Hope that helps a bit!


You will not earn a PhD in sciences for work done in a vacuum. Alternatively said, no one will care about your original calculations unless they contribute to the existing body of knowledge in a way that advances our scientific understanding or solves a problem. Alternatively said, how will you know that your calculations are original unless you know the body of calculations that have already been done and can acceptably demonstrate that you are truly filling the holes that exist in the already-existing calculations?

As paraphrased from somewhere ... "This PhD defense presents much new and interesting work. Unfortunately, what is new is not interesting, and what is interesting is not new".

In summary, directed to your title, you must not only read literature in your chosen field but also comprehend and put its results in fullest context before you can discover something "original" to do, let alone before you should define how to work on that original idea successfully to earn a PhD.

As to your broader question about how the research process "works", I would close with a synopsis paragraph.

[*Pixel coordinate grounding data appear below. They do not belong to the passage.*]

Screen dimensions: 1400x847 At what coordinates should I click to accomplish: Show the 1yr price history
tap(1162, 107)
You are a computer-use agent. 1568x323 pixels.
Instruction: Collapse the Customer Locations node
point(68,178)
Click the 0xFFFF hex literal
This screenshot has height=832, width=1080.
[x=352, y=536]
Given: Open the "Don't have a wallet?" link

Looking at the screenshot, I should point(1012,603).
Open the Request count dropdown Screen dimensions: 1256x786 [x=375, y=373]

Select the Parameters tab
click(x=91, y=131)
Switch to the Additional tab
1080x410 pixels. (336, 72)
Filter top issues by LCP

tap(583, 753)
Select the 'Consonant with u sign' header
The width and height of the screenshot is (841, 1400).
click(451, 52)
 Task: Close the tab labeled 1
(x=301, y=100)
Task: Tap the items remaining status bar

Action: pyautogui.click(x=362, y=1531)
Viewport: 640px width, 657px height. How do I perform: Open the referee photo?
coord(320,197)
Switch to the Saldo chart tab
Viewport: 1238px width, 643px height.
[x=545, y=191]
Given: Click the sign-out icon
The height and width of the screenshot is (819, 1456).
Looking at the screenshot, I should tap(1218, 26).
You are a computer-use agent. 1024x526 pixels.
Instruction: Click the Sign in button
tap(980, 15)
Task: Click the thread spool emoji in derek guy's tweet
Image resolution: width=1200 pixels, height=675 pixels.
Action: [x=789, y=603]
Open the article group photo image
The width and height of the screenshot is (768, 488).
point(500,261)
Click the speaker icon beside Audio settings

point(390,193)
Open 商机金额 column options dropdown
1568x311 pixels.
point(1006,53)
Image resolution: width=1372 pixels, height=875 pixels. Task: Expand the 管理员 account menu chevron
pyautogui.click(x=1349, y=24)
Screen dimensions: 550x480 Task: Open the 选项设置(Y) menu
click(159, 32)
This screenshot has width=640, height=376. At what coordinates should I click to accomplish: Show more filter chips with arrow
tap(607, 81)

The research process to earn a PhD is not linear or amenable to a consistent, directed road map going from point A (stepping in to it) to point B (ending it successfully). If it was as such, anyone might simply propose to buy a recipe book and get a PhD by completing the steps in its pages. The research process to earn a PhD can include starts, stops, dead ends, and breakthroughs. The process can include short or long bursts of studied literature review, construction or formulation of ideas, and experiments or analysis. The process can encompass ideas gleaned both from the most recent publications in the field as well as from those considered classics in the field. The various stages in PhD research (literature review, idea/hypothesis formulation, experiments or analysis, reporting) can be done sequentially, in purposeful isolation, or in parallel depending on the resources available, time commitments possible, or skills/training at hand. The sequence (review, formulate, experiment/analyze, report) and the path (sequential/parallel) can change at any moment in time, again depending on what currently might be limiting progress for the final work that is needed. Finally, the process can be intimately personal and unique. However it must not be done in a vacuum, especially not in one that purposefully excludes mentors, colleagues, and peers.